→ **What is expected**: Scan the data below and state how many of its lines contain the word "each", giving only the figure.

→ **Exercise material**:
BEGIN
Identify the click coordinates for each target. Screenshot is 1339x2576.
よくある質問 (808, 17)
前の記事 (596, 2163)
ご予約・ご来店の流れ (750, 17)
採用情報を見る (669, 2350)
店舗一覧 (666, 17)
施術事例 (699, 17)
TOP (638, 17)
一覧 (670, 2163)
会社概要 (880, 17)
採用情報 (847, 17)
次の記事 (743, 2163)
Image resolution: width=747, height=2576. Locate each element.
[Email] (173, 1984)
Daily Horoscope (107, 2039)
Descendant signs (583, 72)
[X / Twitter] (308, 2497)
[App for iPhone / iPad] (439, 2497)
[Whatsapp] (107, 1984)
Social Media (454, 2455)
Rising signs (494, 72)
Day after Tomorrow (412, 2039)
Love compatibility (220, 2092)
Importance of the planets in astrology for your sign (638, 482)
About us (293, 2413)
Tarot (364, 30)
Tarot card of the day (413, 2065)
END
→ **The answer**: 2